**What to work on**
List every line in the rows below that contains the word "Task", copying each line in full.

**Record extracts**
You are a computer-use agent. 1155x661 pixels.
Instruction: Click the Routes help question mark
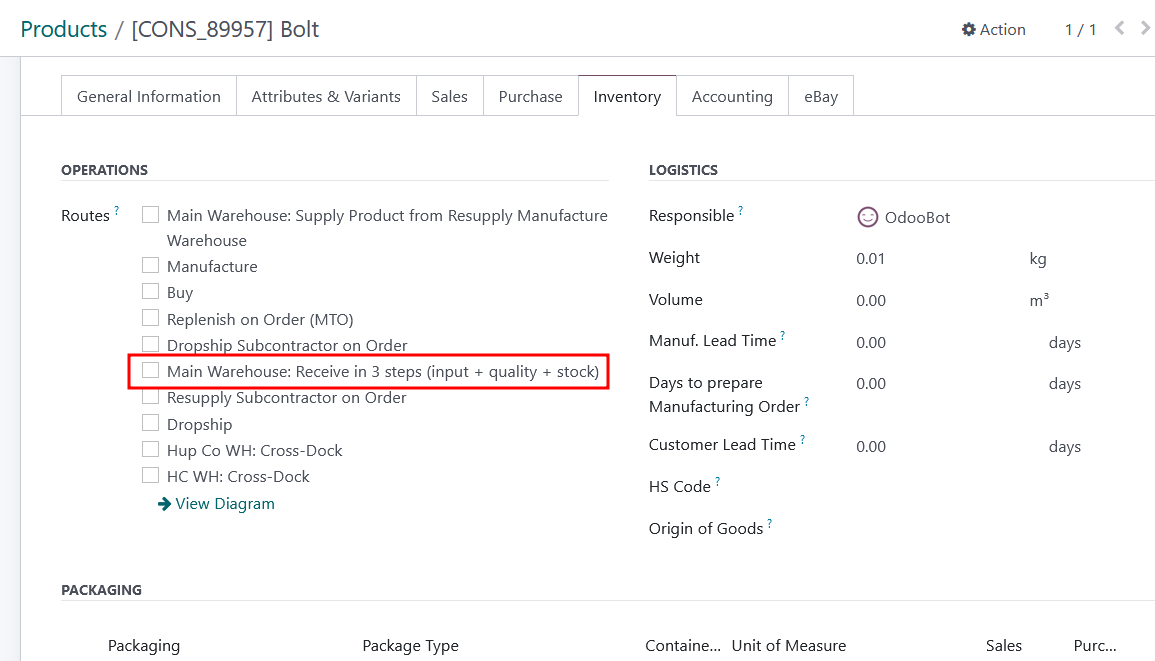pyautogui.click(x=117, y=211)
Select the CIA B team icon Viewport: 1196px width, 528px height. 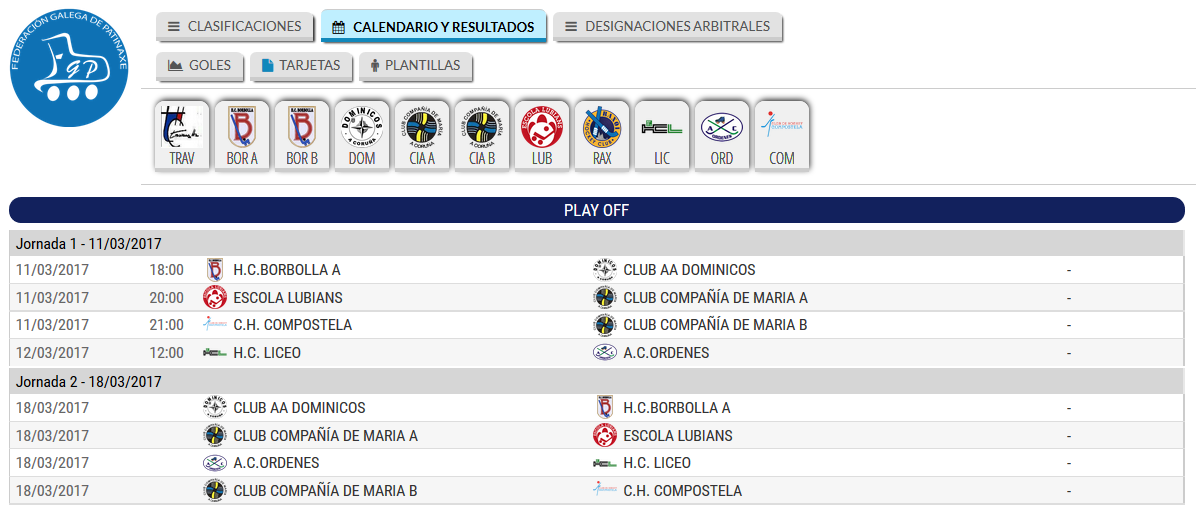pos(482,136)
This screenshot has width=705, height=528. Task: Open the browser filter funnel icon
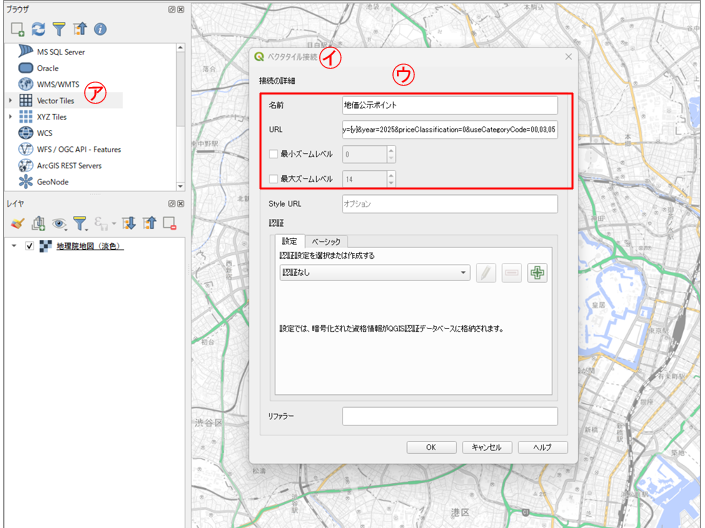(57, 29)
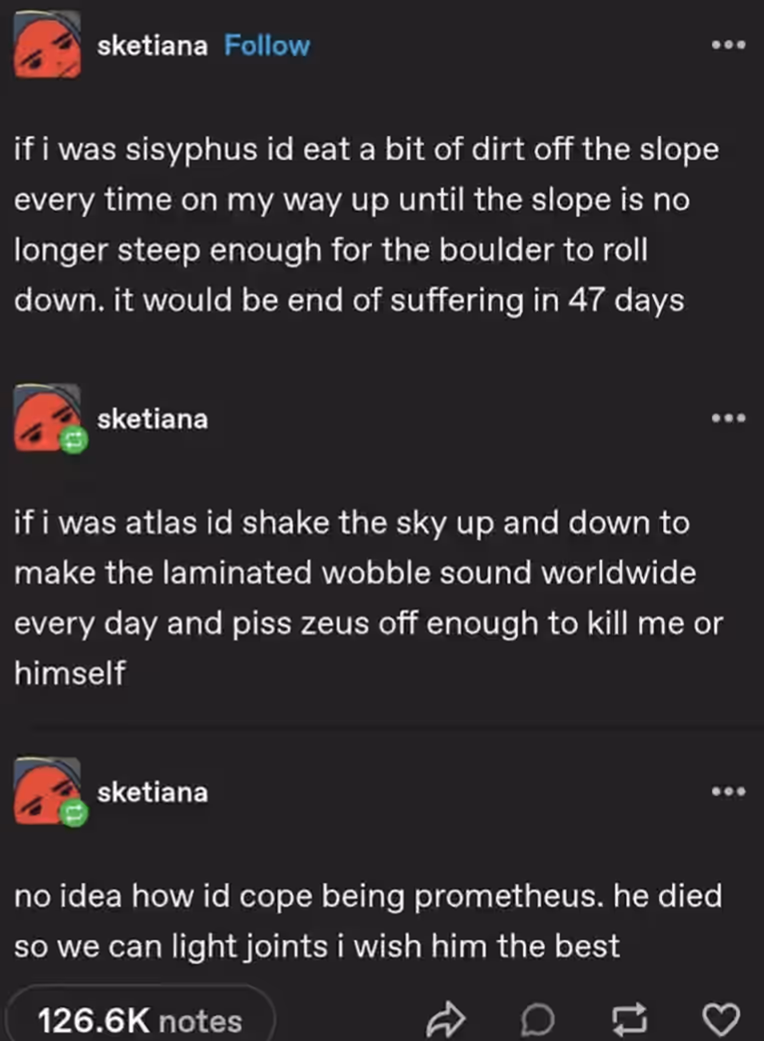Reblog the post using bottom reblog icon

628,1019
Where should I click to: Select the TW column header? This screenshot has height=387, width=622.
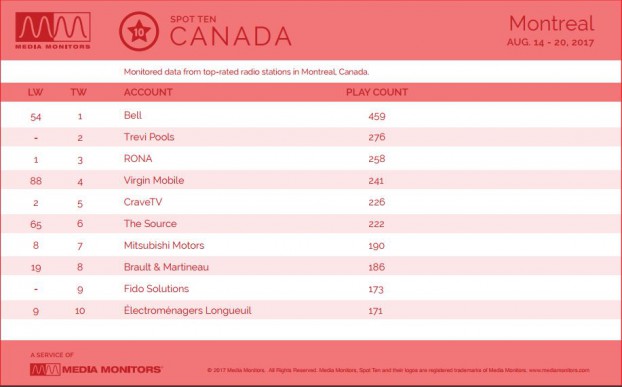[79, 92]
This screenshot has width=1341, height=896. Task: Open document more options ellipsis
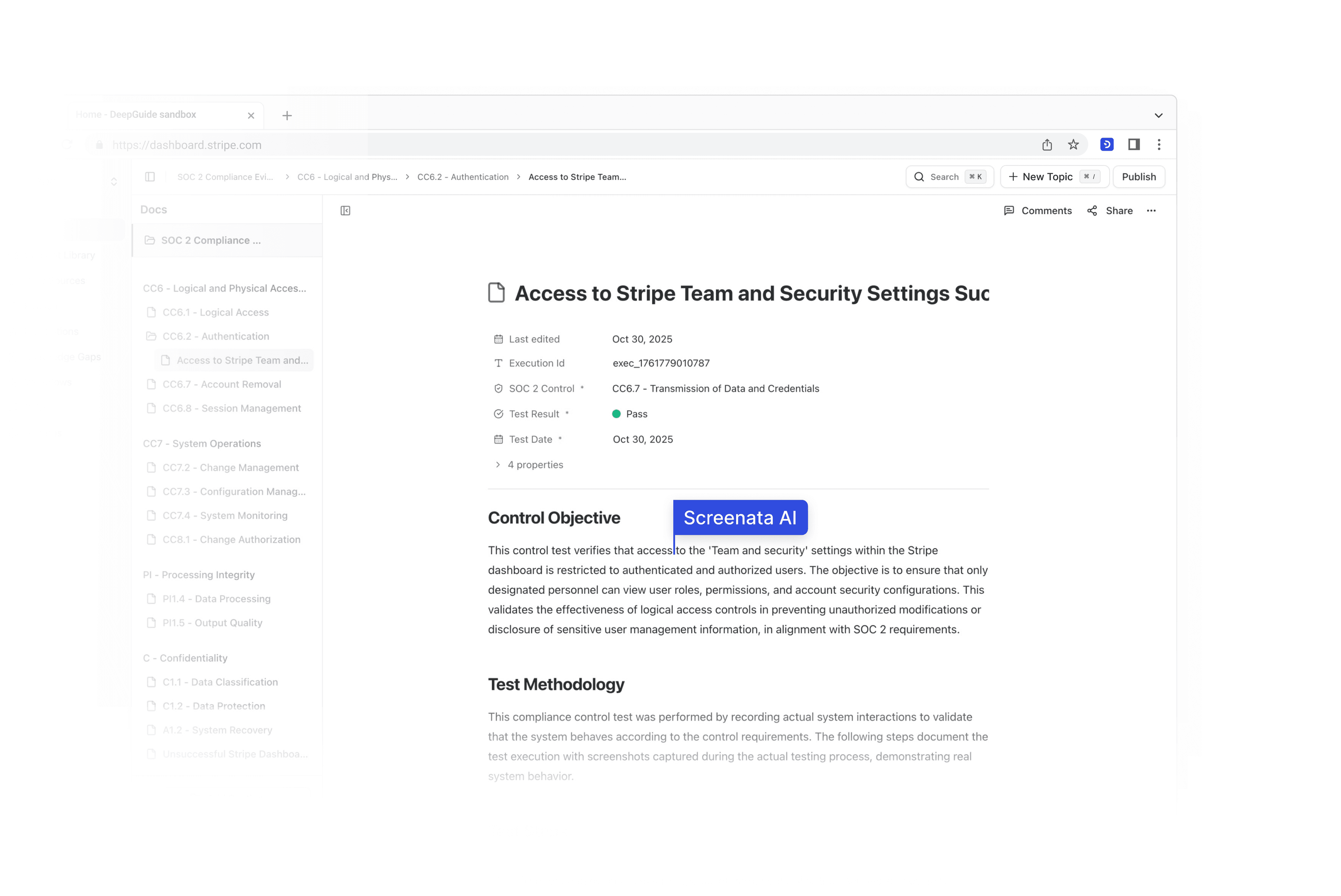tap(1151, 211)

**Final answer**
This screenshot has width=705, height=528. Task: Open the browser filter funnel icon
This screenshot has width=1341, height=896. Task: Open document more options ellipsis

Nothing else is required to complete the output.